Reproduce the records below exactly, but only between the lines holding "Task: Click the ADD-ON" and "Task: Open the reviewer name stefanie", inclusive.
----------------
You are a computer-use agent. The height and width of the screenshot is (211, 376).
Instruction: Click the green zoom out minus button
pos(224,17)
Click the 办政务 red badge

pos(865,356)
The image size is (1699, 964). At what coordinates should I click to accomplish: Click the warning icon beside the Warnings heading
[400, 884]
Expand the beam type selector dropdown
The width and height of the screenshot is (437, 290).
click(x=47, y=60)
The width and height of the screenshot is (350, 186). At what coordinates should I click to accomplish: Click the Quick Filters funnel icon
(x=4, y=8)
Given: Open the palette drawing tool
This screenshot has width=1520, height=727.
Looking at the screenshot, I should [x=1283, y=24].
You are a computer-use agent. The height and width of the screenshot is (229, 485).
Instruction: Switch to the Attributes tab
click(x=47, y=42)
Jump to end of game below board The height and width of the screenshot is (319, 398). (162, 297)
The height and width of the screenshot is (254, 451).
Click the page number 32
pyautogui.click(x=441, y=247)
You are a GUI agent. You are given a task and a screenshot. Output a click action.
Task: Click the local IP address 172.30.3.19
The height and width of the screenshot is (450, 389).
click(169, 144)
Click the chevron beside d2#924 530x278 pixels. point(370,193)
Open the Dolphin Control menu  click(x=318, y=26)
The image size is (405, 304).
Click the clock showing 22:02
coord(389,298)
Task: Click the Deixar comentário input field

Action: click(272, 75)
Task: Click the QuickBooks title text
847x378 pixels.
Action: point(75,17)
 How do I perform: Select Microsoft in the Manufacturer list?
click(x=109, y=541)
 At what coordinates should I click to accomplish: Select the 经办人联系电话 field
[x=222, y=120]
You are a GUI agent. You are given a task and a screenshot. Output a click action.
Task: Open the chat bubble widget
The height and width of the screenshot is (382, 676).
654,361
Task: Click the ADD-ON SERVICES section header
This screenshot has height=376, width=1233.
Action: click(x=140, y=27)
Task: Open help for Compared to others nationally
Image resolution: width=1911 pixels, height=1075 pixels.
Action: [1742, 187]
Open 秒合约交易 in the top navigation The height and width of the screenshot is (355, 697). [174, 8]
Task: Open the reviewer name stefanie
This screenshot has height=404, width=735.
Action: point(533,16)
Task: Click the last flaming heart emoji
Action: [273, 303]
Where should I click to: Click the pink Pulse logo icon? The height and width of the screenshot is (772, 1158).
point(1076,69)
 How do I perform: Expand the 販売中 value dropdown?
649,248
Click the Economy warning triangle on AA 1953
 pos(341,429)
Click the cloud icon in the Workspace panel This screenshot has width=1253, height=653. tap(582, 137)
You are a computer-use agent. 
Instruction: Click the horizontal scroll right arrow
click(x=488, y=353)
----------------
[ANSWER]
Task: Click the ADD-ON SERVICES section header
This screenshot has height=376, width=1233.
Action: click(x=140, y=27)
Task: Open help for Compared to others nationally
Image resolution: width=1911 pixels, height=1075 pixels.
Action: [1742, 187]
Open 秒合约交易 in the top navigation The height and width of the screenshot is (355, 697). [174, 8]
Task: Open the reviewer name stefanie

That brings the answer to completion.